Hanson is worried about the future of nursing because of the new stress level involved, the fear of spreading the disease to family members and the death of fellow nurses.
“COVID-19 is not the flu,” said Hanson. “Across the nation, hospitals have reached or are reaching capacity.”
Lee said she is not getting proper PPE at her Kissimmee hospital, and that other nurses only get a regular surgical mask if they have a confirmed case. According to the delivery nurse, patients are not tested for COVID-19 when they come to the hospital, so there is the potential of sickening other non-infected patients. There is also no contact tracing of nurses. Nurses who get the virus but are asymptomatic still have to work. They are also often the only ones to inform their colleagues that they are sick — not management. Elective surgeries are also still going on at the hospital, Lee said.
“The nonchalant attitude of these corporations saying that we have equipment [is deadly],” Lee added. “We are showing up to work. We are not calling in sick. We want to take care of our patients, and people are saying, ‘Well, you are a labor and delivery nurse.’ Pregnant women don’t get COVID? One time I said, ‘What is the immunity — pregnancy?’ Bring the equipment out.”
Juan Anchando is a medical-surgical nurse who works in the transplant unit at a hospital in El Paso, Texas where he’s been trying to sound the alarm about bad practices. Anchando said he is also dealing with bosses trying to deny that he is also working with COVID-patients.
“They have access to my charting,” said Anchando. “I’ve been charting on these COVID-patients since the pandemic started, since I’ve been floated to these COVID-floors.
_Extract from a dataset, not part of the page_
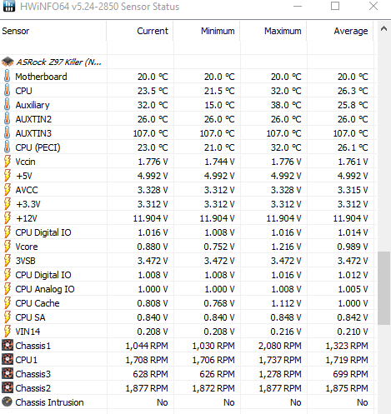
Task: Click the fan icon next to CPU1
Action: point(8,359)
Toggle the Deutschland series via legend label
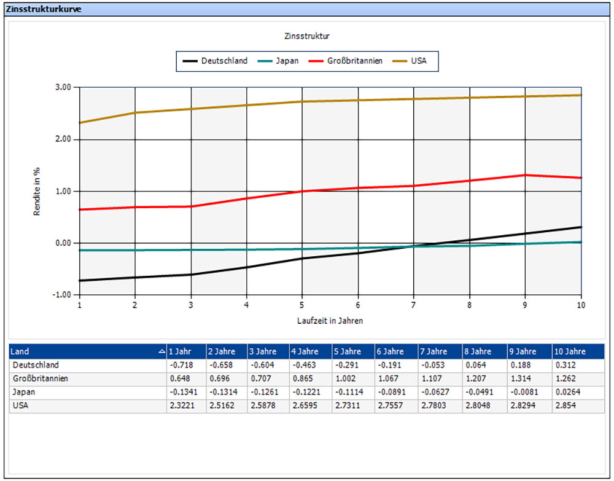 click(x=224, y=61)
They are the ones that put me down there. It’s a bunch of malarkey.”
When Anchando is not floating to COVID-floors, his superiors expect him to take care of kidney-transplant patients. He has further ruffled feathers challenging HCA Healthcare’s proposed layoffs, while also fighting to get airborne protections for patients.
Consuelo Vargas, an emergency room nurse from Chicago, Illinois, is disappointed that her hospital hasn’t come up with a more robust COVID-19 plan for the winter season ahead. She fears understaffing will result in more death.
“At my facility, I’ve been asking for an inventory for PPE and I’ve not gotten it,” she said. “I’m told the N-95 [masks] that we had before is not available. We do not have enough staffing. We are holding ICU patients in our emergency department for up to three days. This leads to an increase in patient falls. This leads to bedsores. This lead leads to delays in patient care.”
Vargas tried to hold back tears, “I don’t know how much longer we are going to be able to do this,” she added. “We want the Defense of Protection Act to increase PPE. We don’t know when a vaccine is coming out, and we don’t know how long it will take to give to everybody.”
NNU Executive Director Bonnie Costillo is also calling for passage of the HEROES Act and more substantial OSHA standards.
“We call on our employers and our government to follow science,” Costillo said. “All year, we have demanded that President Trump utilize the Defense Production Act to mass-produce and distribute PPE at the volumes required. That OSHA promulgate an emergency temporary standard on infectious diseases to mandate temporary emergency optimal protections. We have called on Congress to pass the HEROES Act, which includes critical protections for the public and for nurses…We are relieved that as of January 20th that the Biden Administration will step forward, but patients and nurses can’t wait.”